Outside of a clinical trial, most ICB is given in the setting of advanced and often metastatic disease. Although durable responses are possible, many patients today unfortunately will not be cured, and therefore toxicity of treatment and effects on quality of life are of great importance. Both RT and ICB have distinct side effect profiles, with RT-related adverse events generally related to normal tissue damage to structures surrounding the target, while ICB can result in autoimmune damage essentially anywhere in the body. The expected toxicity profiles of each must be carefully considered and there are reports of interrelated toxicity, e.g. radiation recall dermatitis or pneumonitis. For the most part, however, the available evidence suggests that toxicity is not usually synergistic and that ICB given before, during, or after RT is typically well-tolerated. Von Reibnitz et al published a retrospective series of 79 patients treated with RT and several ICB agents and did not find a significant correlation between adverse events when comparing concurrent versus sequential treatment. ⁸⁴

As ICB moves more into the upfront setting, it will be increasingly employed either concurrently or in close proximity with other forms of systemic therapy.
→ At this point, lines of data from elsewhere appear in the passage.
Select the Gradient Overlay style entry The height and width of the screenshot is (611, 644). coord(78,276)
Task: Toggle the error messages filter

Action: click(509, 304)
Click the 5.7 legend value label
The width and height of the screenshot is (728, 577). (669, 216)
Some trials, such as KEYCHAIN⁷⁶, are exploring the replacement of standard of care chemotherapy in a definitive head and neck setting, whereas the NRG GY-017 trial is adding atezulizumab as an immune primer as well as concurrently with standard chemotherapy and RT. ⁷³ Efficacy and toxicity reports from these and other trials will allow for future determinations about whether ICB can replace traditional systemic therapy or if not, if it can be safely administered alongside it. Future studies of the addition of immunotherapy to traditional chemo-radiation are planned to determine the best way to deliver the treatment and if any improvement is seen with adding immunotherapy to traditional therapy.
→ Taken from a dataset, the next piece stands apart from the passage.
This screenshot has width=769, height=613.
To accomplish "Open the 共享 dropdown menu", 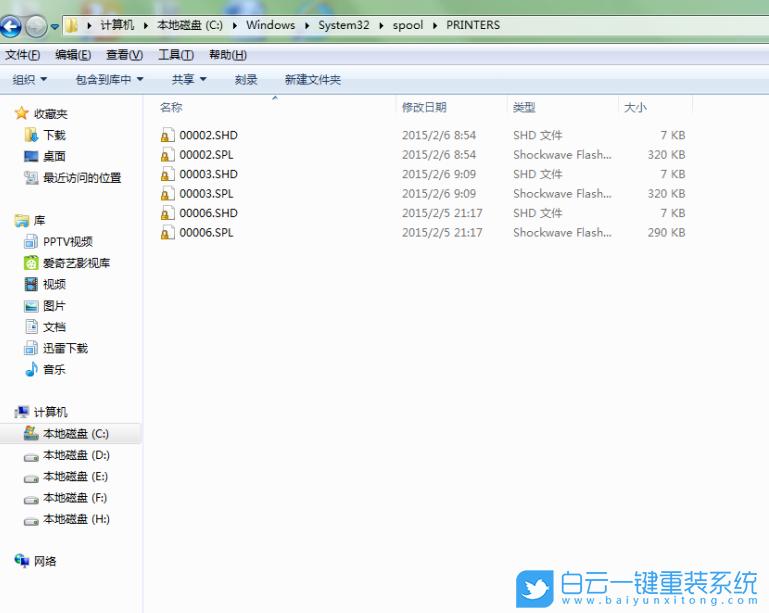I will click(x=189, y=79).
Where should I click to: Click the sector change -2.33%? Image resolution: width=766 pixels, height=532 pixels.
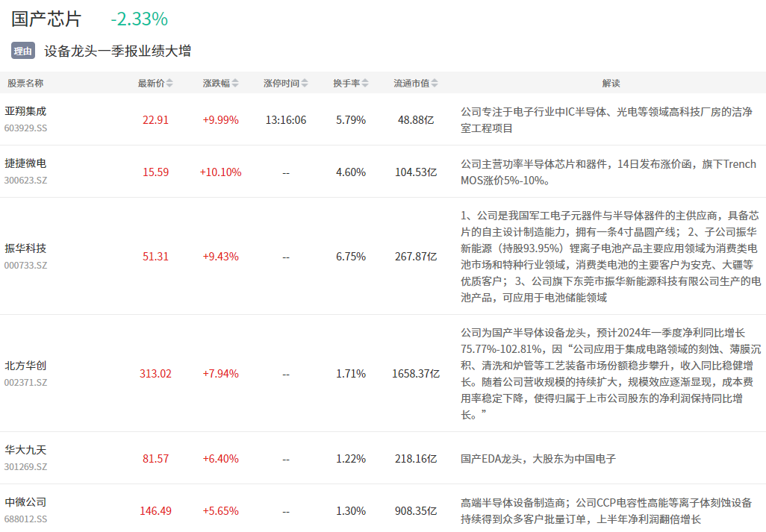coord(139,19)
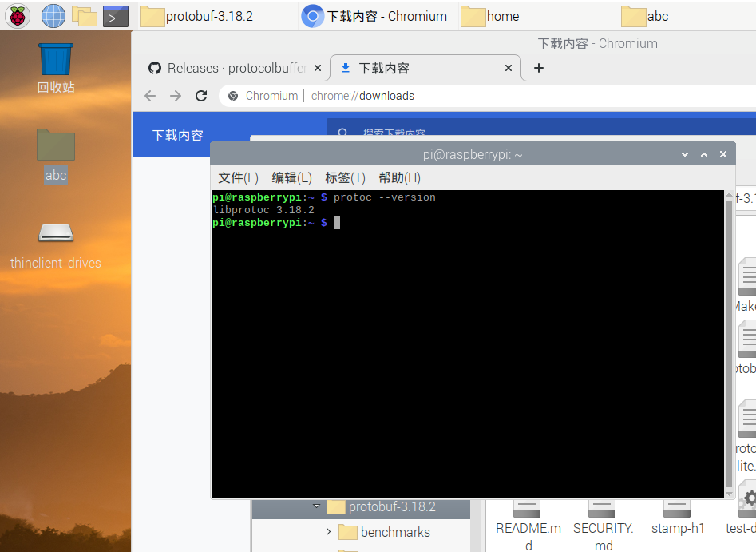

Moreover, there are several other related areas of investigation of importance and interest, including the optimal dose, fractionation, and target volumes of RT when combined with ICB. Indeed, preclinical work has shown that elective nodal irradiation can actually attenuate the effectiveness of combined SRS and immunotherapy. ⁸⁵ Indeed, focal irradiation of a tumor may stimulate CD8+ and stem-like CD8+ T cells in regional lymph nodes and irradiation of these nodes in preclinical modeling has been shown to reduce distant control⁸⁶, which may have implications for size of radiation fields in the future.
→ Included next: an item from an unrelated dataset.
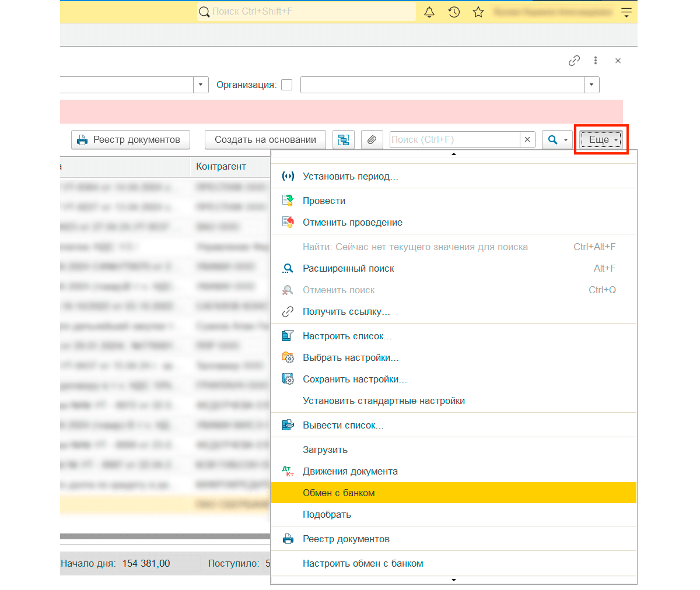Open the main hamburger menu icon
This screenshot has width=700, height=590.
(627, 12)
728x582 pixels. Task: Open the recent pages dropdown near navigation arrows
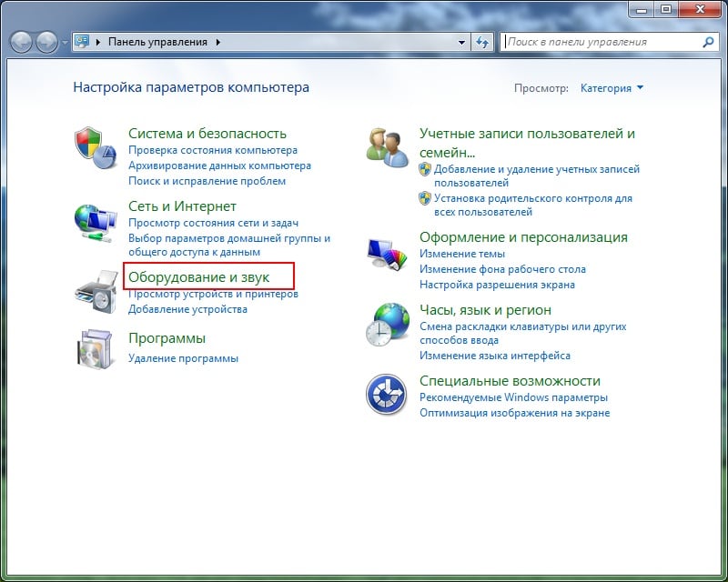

There are also an increasing number of other types of immunotherapy platforms either already in use or on the horizon, including other T cell targets, NK cell targets, dendritic cell vaccines, and intralesional injections.

Conclusions:

Taken together, ICB is under active investigation in conjunction with RT in several disease sites and is moving into the upfront definitive setting, including increasing emphasis on concomitant administration. For curative treatment, there is evidence supporting the use of induction, concurrent, and consolidative usage, and the combination of RT and ICB is frequently employed in the management of metastatic disease. There are potential merits to each approach. An induction strategy may allow for maximal immune priming and may allow for earlier systemic control. Concurrent therapy may maximize synergy between modalities by taking advantage of RT-induced tumor antigen release as well as RT-mediated immunologic changes. Consolidation may allow for long-term duration of immune activation and surveillance after definitive local treatment. There is at least a theoretical risk of synergistic toxicity with concomitant administration, although early data has not shown disproportionate adverse events associated with concurrent therapy and at present there is not strong evidence suggesting differences in toxicity. The overall weight of evidence supports the framework that the efficacy of the combination of therapies is likely optimized when given in relatively close proximity.

Overall, there is insufficient evidence to declare one sequencing strategy universally better than others, and response vary based on tumor type and stage, but ongoing clinical trials will provide valuable additional insight and should be well-supported by the oncology community.